Start of TEXT FOR ANALYSIS

Teresita C. Mercado, MS, MT(ASCP), Chief, Devices Review Branch (DRB), Office of Blood Research and Review (OBRR), reported on work of the Laboratory of Immunohematology and Molecular Testing. The lab is involved with development of reference panels for HLA antigen and antibody determination in collaboration with international organizations involved in histocompatibility, immunogenetics and transplantation, as well as reference materials for molecular testing for red blood cell antigens. The lab also collaborates with international organizations and transplantation communities to standardize HLA antigen and antibody assays and the molecular testing for red blood cell antigens. Development of accurate and sensitive methods based on cutting-edge technologies, including sequenced-based assays, is recognized to be critical to industry.

Lore Fields, MT(ASCP)SBB, DBA, Blood and Plasma Branch (BPB), OBRR announced that FDA would be holding a public workshop on statistical process controls for blood establishments in the fall. The workshop will be sponsored by FDA, the U.S. Department of Health and Human Services Office of the Secretary, AABB and America's Blood Centers. The goal of the workshop is to discuss statistical process control theory and options on how to implement statistical sampling plans during validation and quality control of manufacturing processes for whole blood and blood components. A planning committee has been established and details of the workshop will be announced in the Federal Register.

End of TEXT FOR ANALYSIS
Start of MATERIAL SUPPLIED

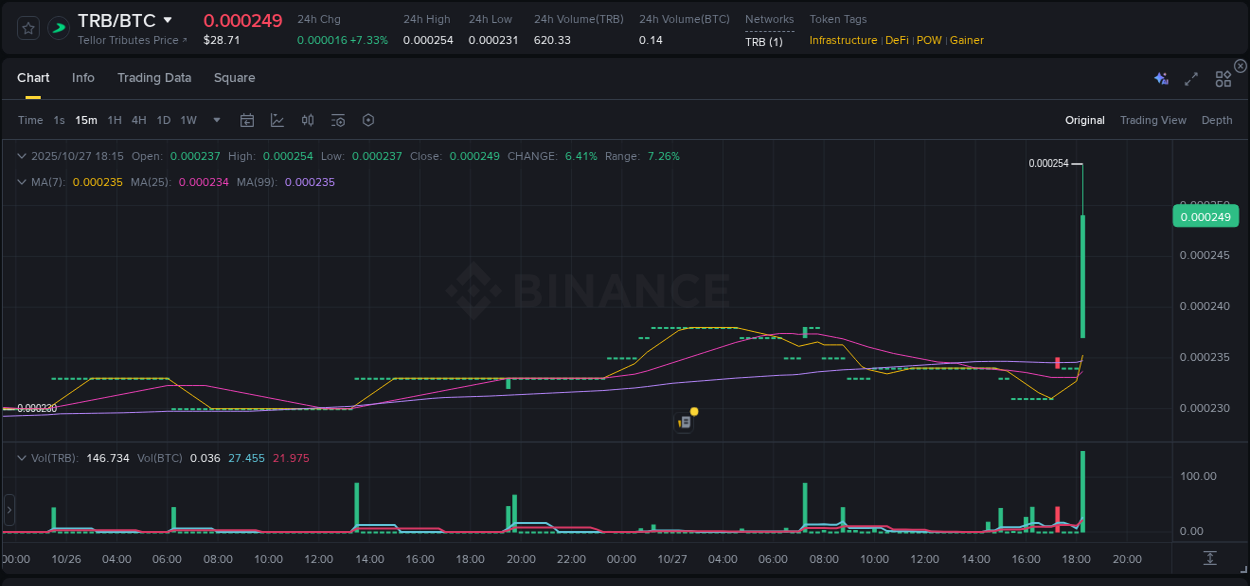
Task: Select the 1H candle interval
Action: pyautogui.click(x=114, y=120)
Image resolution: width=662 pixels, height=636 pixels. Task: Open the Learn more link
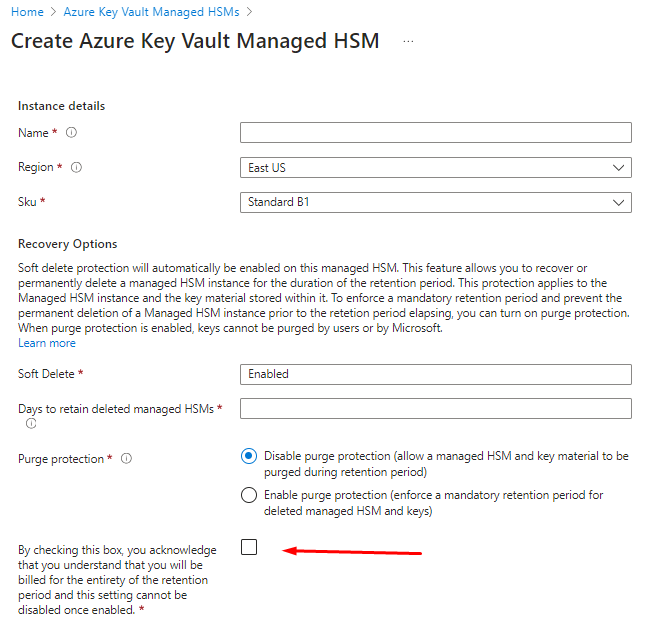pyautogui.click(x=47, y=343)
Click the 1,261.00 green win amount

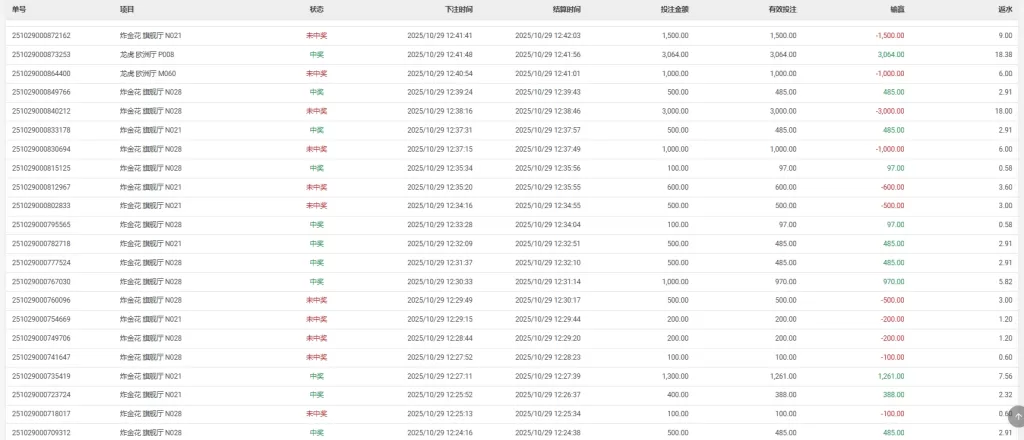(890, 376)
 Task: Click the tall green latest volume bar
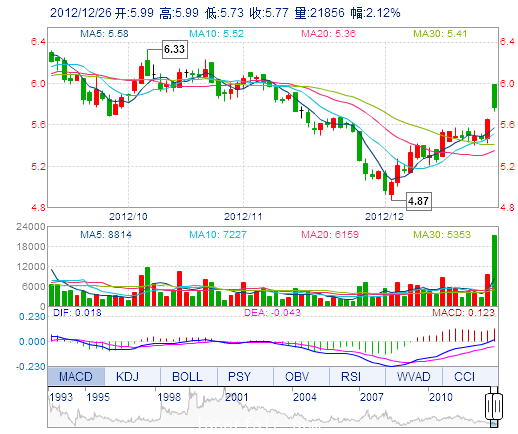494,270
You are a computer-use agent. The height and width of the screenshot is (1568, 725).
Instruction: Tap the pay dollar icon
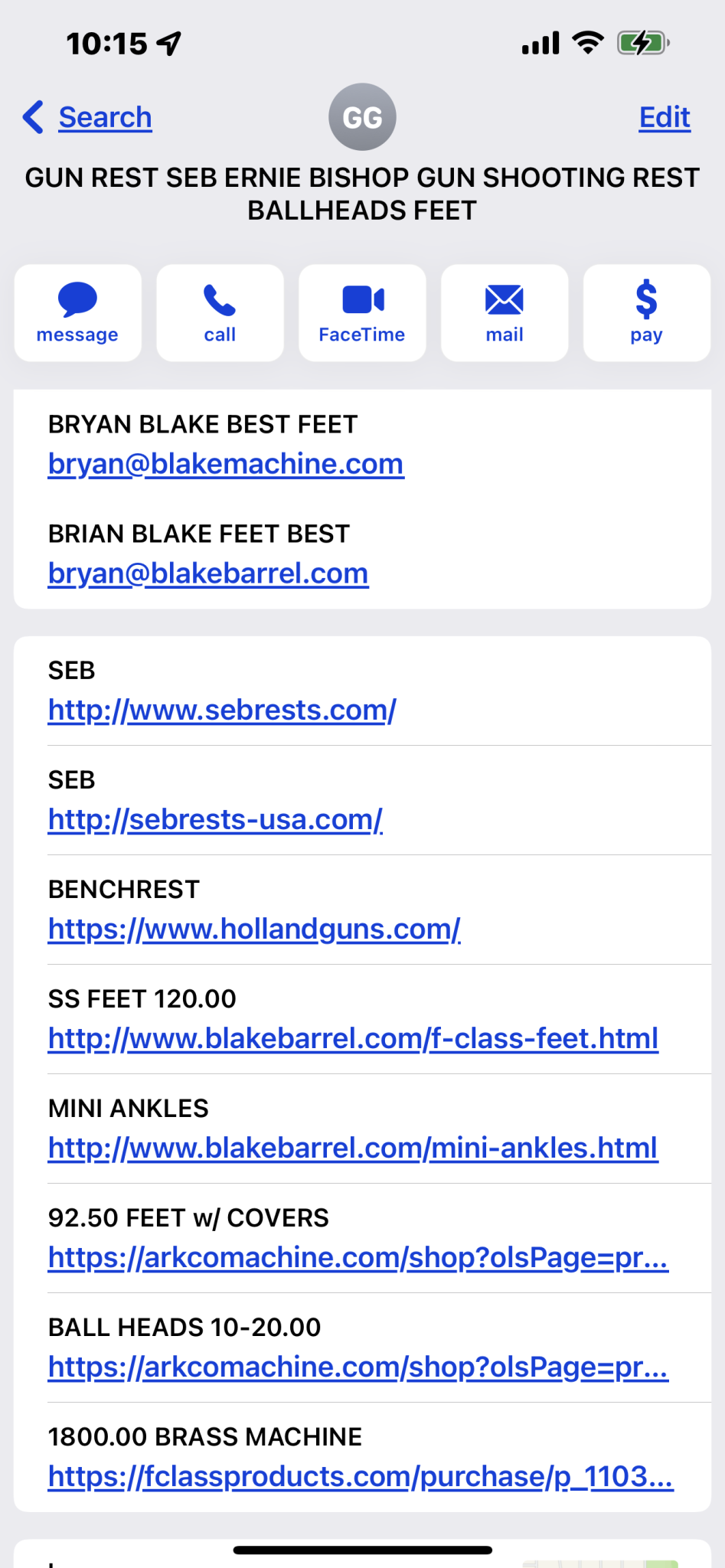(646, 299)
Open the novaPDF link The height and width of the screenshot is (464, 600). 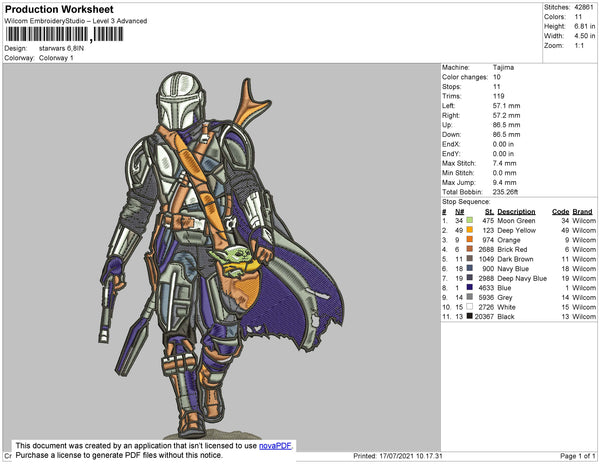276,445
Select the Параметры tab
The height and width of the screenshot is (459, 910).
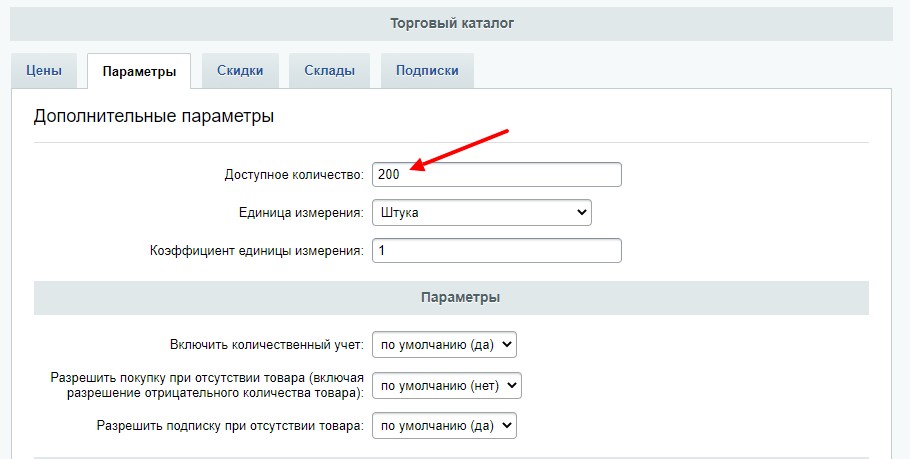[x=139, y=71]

End of MATERIAL SUPPLIED

*EXERCISE DESCRIPTION*
In the report on FDA blood branch activities above, transcribe word for word the passage between "Lore Fields, MT(ASCP)SBB, DBA, Blood" and "the Federal Register.", inclusive.

*WRITTEN ANSWER*
Lore Fields, MT(ASCP)SBB, DBA, Blood and Plasma Branch (BPB), OBRR announced that FDA would be holding a public workshop on statistical process controls for blood establishments in the fall. The workshop will be sponsored by FDA, the U.S. Department of Health and Human Services Office of the Secretary, AABB and America's Blood Centers. The goal of the workshop is to discuss statistical process control theory and options on how to implement statistical sampling plans during validation and quality control of manufacturing processes for whole blood and blood components. A planning committee has been established and details of the workshop will be announced in the Federal Register.